WESTERN CAPE DIVISION, CAPE TOWN

REPORTABLE

CASE NO: 16527/19

In the matter between:

C AND C RESTAURANT GROUP (PTY) LTD                                                 First Applicant

STUART JONATHAN BAILEY                                                                  Second Applicant

and

MICHAEL RUSSELL TOWNSEND                                                                    Respondent

In re:

MICHAEL RUSSELL TOWNSEND                                                                         Applicant

and

C AND C RESTAURANT GROUP (PTY) LTD                                                    Respondent

 

Coram: P.A.L. Gamble, J

Date of Hearing: 24 October 2019

Date of Judgment: 29 October 2019

 

JUDGMENT DELIVERED ON TUESDAY 29 OCTOBER 2019


GAMBLE, J:

INTRODUCTION

[1] This matter was heard in the Fast Track of the Motion Court on Thursday, 24 October 2019. It involves the provisional liquidation of a company and is therefore by its nature urgent. Having come to a firm conclusion on the outcome of the application before me I intend making the order set out at the end of this judgment. In light of the urgency of the matter my reasons are relatively concise and I reserve the right to amplify them later should the need arise. I shall refer to the parties by name so as to avoid confusion.

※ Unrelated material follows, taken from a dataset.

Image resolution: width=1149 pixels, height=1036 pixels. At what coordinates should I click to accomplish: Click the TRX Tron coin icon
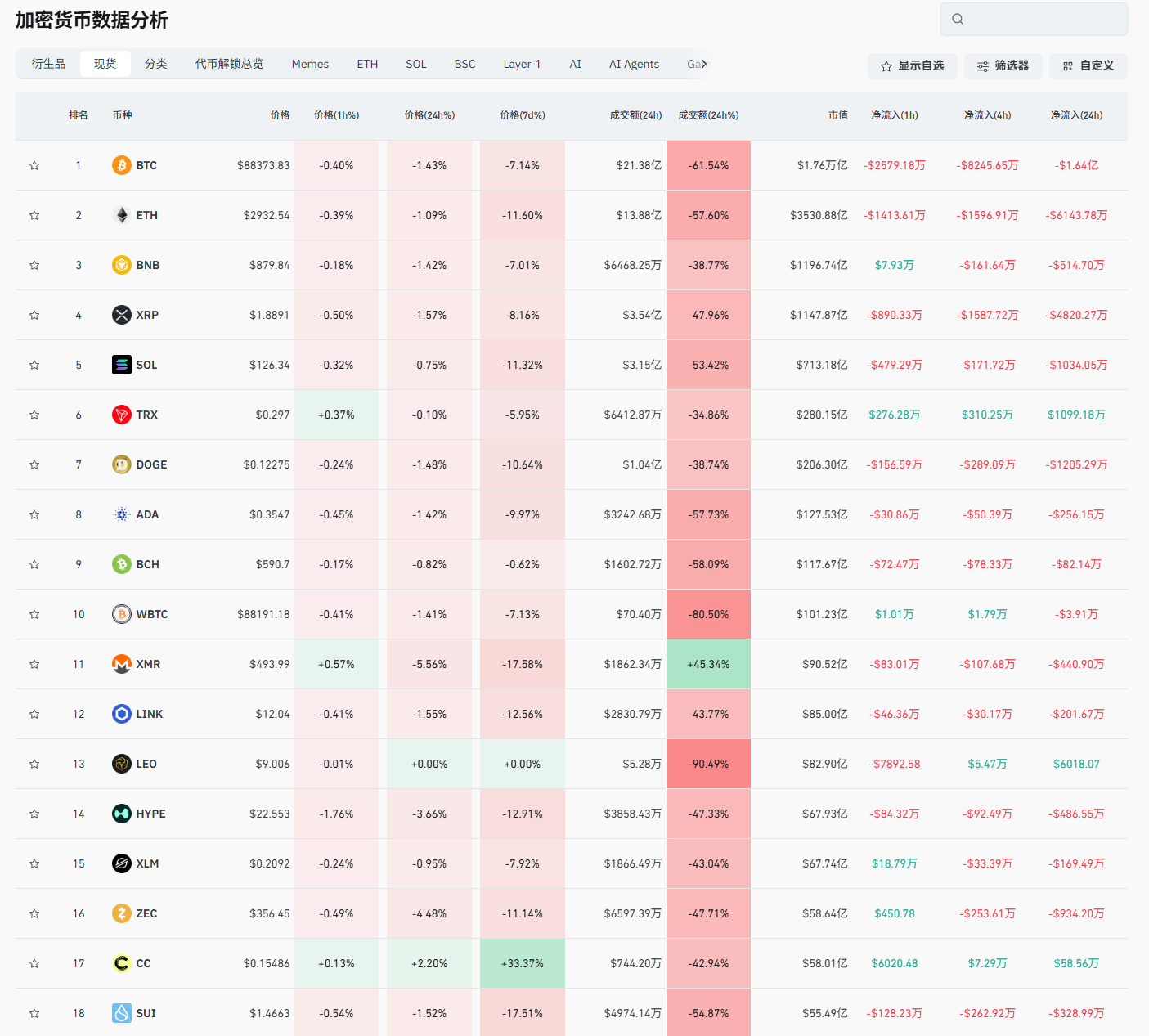tap(121, 415)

[2] On 17 September 2019, and under case number 16527/2019, Michael Russell Townsend (“Townsend”) lodged an application for the liquidation of a company known as C and C Restaurant Group (Pty) Ltd (“the Company”) on the basis that it was unable to pay its debts. His locus standi to bring the application is not in dispute: it is common cause that he is a creditor of the company in the amount of R6,5m. The application was served on the company at its registered office which is located at the offices of Gillan and Veldhuizen Attorneys in Westlake, Cape Town. These are the attorneys who represent Townsend in these proceedings and were responsible for the launching of the application to wind up the Company.

[3] The sole shareholder and director of the Company is Stuart Jonathan Bailey (“Bailey”), a Cape Town businessman with offices in Gardens. Bailey and Townsend have a long history of personal and business association. Bailey was aware of the application to liquidate his company and had been consulted by Townsend in the run-up to the lodging of the application. However, given the events to which I shall refer hereunder, it would be fair to say that there is now no love lost between Bailey and Townsend and that their business association has most likely come to an untimely end.

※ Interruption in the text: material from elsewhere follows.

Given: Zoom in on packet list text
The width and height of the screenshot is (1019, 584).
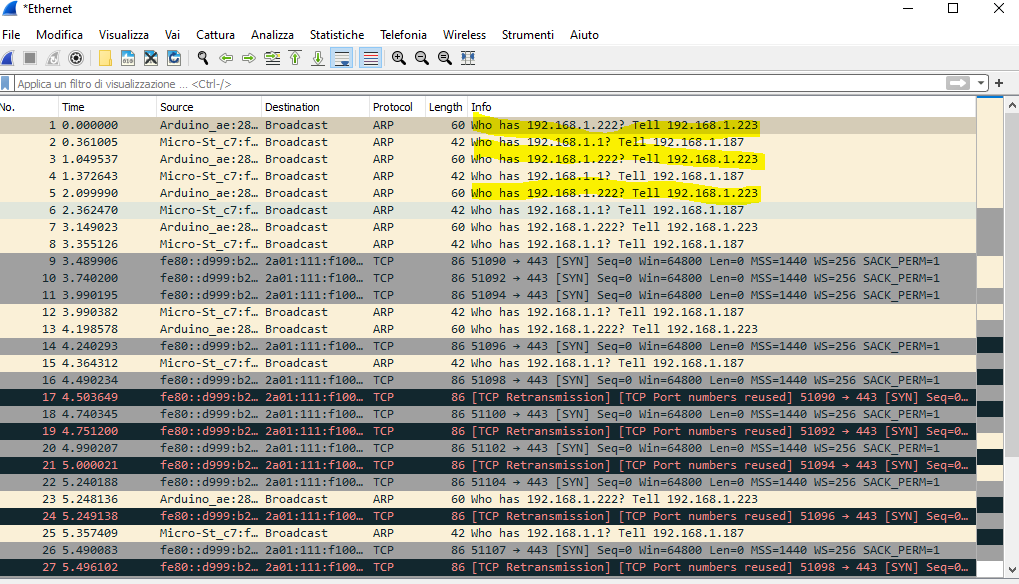Looking at the screenshot, I should (x=399, y=58).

[4] The application to wind up the Company served before Steyn J in the Motion Court on Thursday, 10 October 2019 having been brought on the customary abridged time limits. Her Ladyship was obviously satisfied that a prima facie case had been made out because she duly granted a provisional order for winding up with the usual terms as to service, the order being returnable on Wednesday, 20 November 2019.

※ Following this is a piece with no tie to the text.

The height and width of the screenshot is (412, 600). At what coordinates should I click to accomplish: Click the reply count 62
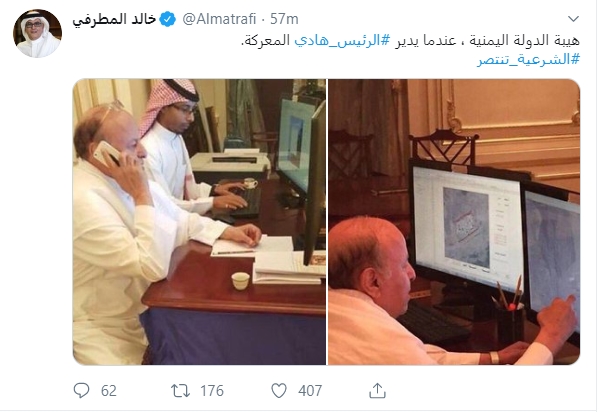[x=109, y=391]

[5] Despite his earlier acquiescence in the granting of the order, Bailey has had a change of heart and seeks to invoke the provisions of Rule 6 (12)(c), asking this court to reconsider the matter, to set aside the rule nisi and to grant him an opportunity (on behalf of his Company) to formally oppose the application for liquidation. He set this matter down on a fairly tight timetable and after the customary flurry of paper the application served before this court in the Fast Lane as aforesaid. At the hearing Bailey was represented by Adv G. Elliott SC and Townsend by Advs. G. Woodland SC and C. Cutler.


THE FACTUAL BASIS FOR THE APPLICATION FOR RE-CONSIDERATION

[6] Townsend and Bailey both have extensive experience in the restaurant trade in Cape Town, including the conceptualization, establishment and running of such establishments. Townsend’s affidavit in this application suggests that he has been more successful than Bailey, who has been the regular beneficiary of his benevolence, and Bailey is portrayed herein as a man of straw who has had judgments taken against him. Townsend says, en passant, that Bailey was notoriously short of cash and that he had come to his assistance on more than one occasion in the past. In any event, the two men are social friends with Bailey being god-father to Townsend’s young son.

[7] Townsend was previously the driving force behind the Harbour House Group of companies (“HHG”) which runs a number of restaurants in the Peninsula under a variety of brands. Bailey held a management position with HHG at the time Townsend was still there. When he disposed of his interest in HHG Townsend agreed to a restraint of trade which limited his involvement to a maximum of 3 restaurants for the duration of the restraint – 5 years. The restraint is in favour of an entity called Chezbiz (Pty) Ltd. Townsend says that he assiduously observed the conditions of the restraint and that from time to time he re-negotiated the terms thereof with Chezbiz.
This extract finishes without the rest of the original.